If we were to support per_try_timeout in non-hedging case before hedging support is implemented, then in the future if xDS server returns a config with a hedging policy, because the semantic of per_try_timeout is different for hedging and non-hedging, xDS clients that do not support hedging would have compatibility issues. These are the options considered:
- NACK the config
- Won’t do anything unintended for old clients.
- Could not update the config without outage until all old clients get updated first.
- Ignore only hedging policy
- If the new config with hedging policy sets the per_try_timeout field extremely small, old clients will have unintended wrong behavior: retry extremely frequently and fail immediately.
- Ignore the entire retry policy
- Could update the config without outage for old clients
- Upon change of policy, old clients will have different behavior which might result in different availability and error rates. The availability drop is unintended.
- Ignore only hedging policy as well as the per_try_timeout field in retry policy (We’re not doing hedging for old clients)
- Could update the config without outage for old clients.
- Old client won’t disable retry completely.
- In the case of the new config with per_try_timeout unchanged and with hedging enabled, old clients will have different behavior which might result in different availability and error rates upon the change of policy. The availability drop is unintended.
- Ignore the entire route
- Provides backward compatibility if the control plane always sends routes with backup (identical to the route with old policy) when updating hedging policy.
- It requires the control plane to always send an additional backup route whenever adding hedging policy while there are any old clients.
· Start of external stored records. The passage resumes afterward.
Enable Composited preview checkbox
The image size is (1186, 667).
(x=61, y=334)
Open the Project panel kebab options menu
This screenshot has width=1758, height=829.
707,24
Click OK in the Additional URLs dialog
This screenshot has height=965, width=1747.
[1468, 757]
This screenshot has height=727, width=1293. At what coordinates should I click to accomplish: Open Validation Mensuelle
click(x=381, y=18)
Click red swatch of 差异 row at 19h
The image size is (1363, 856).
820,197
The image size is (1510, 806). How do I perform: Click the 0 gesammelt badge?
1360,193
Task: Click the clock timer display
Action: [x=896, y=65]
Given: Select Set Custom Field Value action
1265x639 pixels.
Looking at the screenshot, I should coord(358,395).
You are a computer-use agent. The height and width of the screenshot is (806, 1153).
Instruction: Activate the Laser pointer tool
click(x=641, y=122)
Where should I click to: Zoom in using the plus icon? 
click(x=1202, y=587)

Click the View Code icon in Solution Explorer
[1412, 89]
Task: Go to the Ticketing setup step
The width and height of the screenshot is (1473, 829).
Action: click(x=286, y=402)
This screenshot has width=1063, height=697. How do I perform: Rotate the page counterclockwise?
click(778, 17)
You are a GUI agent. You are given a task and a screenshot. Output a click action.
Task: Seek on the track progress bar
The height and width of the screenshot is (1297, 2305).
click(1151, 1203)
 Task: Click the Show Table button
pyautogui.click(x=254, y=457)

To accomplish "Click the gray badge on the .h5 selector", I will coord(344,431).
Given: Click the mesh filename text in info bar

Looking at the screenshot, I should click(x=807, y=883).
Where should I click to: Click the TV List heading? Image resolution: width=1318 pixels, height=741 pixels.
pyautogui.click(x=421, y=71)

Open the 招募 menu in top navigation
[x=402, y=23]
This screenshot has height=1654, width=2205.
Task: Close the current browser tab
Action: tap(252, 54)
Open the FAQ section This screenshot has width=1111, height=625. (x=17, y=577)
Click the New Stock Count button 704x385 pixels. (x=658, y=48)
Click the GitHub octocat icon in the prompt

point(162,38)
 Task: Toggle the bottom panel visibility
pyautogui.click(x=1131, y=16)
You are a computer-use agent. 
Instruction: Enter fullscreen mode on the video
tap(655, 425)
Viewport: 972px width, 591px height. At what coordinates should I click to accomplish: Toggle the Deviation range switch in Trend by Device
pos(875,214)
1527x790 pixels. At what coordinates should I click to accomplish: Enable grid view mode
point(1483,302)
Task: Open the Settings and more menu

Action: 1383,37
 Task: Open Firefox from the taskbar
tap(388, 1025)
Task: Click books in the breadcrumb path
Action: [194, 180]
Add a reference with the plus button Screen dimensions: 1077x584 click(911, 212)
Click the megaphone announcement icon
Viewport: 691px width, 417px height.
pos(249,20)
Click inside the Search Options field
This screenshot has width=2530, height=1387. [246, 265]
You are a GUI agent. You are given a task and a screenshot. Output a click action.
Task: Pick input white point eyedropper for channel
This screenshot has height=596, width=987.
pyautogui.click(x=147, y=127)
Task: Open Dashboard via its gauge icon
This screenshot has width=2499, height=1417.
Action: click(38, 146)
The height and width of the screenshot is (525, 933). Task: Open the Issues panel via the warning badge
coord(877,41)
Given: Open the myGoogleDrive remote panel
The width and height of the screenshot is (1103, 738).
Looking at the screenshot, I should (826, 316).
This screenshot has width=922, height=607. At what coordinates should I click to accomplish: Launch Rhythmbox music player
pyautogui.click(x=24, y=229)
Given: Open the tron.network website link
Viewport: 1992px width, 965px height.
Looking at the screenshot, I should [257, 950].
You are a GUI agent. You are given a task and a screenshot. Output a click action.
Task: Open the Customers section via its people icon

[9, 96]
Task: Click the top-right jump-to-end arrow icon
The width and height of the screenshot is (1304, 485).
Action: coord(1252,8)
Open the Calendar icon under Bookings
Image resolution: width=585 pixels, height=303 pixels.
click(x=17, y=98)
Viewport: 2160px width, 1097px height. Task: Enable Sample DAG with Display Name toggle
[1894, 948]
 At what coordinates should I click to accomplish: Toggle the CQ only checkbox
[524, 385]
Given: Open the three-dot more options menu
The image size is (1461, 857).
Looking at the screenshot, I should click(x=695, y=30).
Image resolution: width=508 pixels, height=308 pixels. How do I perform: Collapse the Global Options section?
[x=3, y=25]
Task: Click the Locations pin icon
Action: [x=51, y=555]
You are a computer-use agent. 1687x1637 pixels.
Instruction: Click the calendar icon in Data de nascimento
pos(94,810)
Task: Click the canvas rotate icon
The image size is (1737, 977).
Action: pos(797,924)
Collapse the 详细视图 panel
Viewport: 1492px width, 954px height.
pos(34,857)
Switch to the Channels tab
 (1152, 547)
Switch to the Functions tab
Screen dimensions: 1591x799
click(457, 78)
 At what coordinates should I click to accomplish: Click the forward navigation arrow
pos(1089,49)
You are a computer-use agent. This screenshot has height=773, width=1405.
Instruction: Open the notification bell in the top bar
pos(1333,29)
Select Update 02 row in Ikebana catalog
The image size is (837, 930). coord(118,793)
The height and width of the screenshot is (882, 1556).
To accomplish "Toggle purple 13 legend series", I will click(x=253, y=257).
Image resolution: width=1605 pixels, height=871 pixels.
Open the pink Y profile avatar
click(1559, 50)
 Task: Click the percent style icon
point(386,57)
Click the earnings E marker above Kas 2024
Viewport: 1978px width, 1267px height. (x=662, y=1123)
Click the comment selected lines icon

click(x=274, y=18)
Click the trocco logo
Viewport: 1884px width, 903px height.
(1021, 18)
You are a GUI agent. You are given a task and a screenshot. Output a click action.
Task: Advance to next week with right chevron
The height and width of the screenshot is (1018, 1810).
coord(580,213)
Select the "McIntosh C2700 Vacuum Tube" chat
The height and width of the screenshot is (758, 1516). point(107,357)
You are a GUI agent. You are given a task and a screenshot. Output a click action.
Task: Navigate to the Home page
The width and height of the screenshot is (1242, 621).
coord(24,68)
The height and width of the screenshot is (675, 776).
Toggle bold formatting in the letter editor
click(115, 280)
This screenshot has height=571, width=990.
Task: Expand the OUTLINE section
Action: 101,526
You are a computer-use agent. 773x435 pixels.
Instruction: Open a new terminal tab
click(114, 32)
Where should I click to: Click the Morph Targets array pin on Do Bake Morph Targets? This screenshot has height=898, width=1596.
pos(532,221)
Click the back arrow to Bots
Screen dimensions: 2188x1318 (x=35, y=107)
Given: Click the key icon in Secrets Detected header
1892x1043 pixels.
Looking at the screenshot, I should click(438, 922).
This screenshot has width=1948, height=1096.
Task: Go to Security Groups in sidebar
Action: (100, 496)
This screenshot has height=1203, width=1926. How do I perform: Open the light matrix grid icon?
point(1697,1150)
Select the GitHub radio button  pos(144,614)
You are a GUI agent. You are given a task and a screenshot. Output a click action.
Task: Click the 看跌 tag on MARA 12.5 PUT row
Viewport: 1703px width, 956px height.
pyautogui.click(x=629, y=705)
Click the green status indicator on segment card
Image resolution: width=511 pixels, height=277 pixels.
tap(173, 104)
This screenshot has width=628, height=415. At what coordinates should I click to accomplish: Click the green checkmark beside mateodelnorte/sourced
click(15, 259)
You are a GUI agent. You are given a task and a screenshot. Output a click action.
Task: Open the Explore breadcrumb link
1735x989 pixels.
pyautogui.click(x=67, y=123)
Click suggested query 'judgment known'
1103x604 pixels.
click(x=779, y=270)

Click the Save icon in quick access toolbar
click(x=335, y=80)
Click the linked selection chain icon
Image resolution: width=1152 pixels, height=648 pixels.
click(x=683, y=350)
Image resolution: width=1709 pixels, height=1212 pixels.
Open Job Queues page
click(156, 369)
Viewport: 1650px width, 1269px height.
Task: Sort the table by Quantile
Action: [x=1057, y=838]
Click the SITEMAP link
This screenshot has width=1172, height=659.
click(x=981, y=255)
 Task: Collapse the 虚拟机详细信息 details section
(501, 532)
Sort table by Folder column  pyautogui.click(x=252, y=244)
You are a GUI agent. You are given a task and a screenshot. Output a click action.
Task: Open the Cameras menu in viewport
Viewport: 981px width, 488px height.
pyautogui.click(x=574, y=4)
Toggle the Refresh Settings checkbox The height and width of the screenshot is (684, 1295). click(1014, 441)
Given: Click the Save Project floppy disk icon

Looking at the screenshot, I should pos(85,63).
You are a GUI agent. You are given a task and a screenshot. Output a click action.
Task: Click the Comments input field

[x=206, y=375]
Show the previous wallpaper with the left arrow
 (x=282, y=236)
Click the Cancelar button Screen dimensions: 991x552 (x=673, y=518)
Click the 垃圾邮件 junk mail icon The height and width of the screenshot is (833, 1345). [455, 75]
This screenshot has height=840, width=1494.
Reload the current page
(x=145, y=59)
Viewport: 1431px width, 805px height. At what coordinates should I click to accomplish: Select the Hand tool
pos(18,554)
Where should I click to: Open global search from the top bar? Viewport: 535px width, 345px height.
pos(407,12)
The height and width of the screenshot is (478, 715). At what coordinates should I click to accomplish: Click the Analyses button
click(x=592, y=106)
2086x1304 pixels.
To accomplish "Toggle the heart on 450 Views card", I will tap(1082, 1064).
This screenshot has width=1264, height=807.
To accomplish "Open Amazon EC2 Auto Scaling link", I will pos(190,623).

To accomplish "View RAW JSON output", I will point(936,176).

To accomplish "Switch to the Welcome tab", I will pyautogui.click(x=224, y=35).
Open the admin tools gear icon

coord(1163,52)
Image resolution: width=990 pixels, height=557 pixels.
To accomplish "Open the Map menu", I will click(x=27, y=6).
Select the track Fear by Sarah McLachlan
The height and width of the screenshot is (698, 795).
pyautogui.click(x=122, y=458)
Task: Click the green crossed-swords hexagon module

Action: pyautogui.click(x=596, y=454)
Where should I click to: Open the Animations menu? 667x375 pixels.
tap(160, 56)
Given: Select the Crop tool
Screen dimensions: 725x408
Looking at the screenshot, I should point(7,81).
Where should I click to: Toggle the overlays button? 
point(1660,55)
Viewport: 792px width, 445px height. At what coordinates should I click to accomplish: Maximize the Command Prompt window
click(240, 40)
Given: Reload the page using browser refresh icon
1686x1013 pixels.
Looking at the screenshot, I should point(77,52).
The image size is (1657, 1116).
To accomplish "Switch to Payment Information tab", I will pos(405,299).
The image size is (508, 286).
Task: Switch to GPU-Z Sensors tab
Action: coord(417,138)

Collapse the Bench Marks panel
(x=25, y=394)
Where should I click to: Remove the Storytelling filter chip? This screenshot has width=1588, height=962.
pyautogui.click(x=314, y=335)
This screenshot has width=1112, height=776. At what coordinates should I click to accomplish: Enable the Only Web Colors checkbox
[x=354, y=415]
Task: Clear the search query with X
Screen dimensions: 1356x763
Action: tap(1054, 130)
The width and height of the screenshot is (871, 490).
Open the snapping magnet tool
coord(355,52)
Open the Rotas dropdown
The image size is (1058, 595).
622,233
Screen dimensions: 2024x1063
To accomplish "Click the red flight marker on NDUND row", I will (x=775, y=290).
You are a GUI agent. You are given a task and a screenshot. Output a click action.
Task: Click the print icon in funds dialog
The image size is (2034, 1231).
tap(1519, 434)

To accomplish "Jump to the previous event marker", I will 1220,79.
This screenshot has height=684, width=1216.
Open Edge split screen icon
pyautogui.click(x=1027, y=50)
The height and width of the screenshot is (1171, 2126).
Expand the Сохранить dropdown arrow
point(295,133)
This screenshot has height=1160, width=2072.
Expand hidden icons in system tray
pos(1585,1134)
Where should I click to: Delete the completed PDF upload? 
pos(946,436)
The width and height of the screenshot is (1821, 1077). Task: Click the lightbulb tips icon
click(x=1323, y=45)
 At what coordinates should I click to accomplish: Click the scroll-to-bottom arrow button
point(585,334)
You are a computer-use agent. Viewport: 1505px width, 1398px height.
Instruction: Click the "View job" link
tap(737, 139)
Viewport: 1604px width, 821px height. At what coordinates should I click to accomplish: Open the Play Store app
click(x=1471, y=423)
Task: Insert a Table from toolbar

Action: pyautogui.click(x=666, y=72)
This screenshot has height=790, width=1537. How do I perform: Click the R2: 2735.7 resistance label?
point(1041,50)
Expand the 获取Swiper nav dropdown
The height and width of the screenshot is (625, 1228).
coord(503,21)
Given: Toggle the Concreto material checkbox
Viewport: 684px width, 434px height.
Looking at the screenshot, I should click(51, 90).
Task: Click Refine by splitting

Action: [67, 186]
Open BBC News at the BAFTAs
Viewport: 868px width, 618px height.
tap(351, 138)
Concern is the case that the control plane doesn't realize that there are old clients and does a single route update by accident.
- Delay retries until hedging is implemented
- Users asking for only basic retry features need to wait longer.
Supporting circuit breaker
If we were to support retry circuit breaker, we would propose the following:
For each remote control plane, gRPC should maintain a registry of counters for active retries keyed by cluster name. This registry is shared by all the client channels connecting to the same remote control plane. XdsNameResolver creates a channel-level map to store the max_retries number for each cluster. The map is passed to CDS LB via Attributes of name resolution result. CDS LB policy sets the max_retries in the map when receiving updates. A new interface with methods
commit() needs to be added and be used by the gRPC retry logic. The implementation of this interface is instantiated by the ConfigSelector. When the RPC is about to retry based on the RetryPolicy, the
shouldRetry() method first decrements the counter if the counter has been incremented, and then checks the counter in the registry associated with the cluster that the RPC is routed to. If the max value has already been reached, the attempt should not retry and the overall RPC should fail; otherwise, it increments the counter. Once the overall RPC is committed, the
commit() method decrements the counter if it has been incremented earlier. If no CDS update has been received yet, or the circuit breaker or max_retries in circuit breaker is not specified, the default value of max_retries for proxyless gRPC is 3, the same as Envoy.
However, this design relies on the assumption that all retry attempts will choose the same cluster level LB policy from the xDS LB policy tree, and will not work properly if the cluster is dynamically selected.
Temporary environment variable protection
This functionality is being implemented in C-core and Java. It will be implemented in Go in the near future.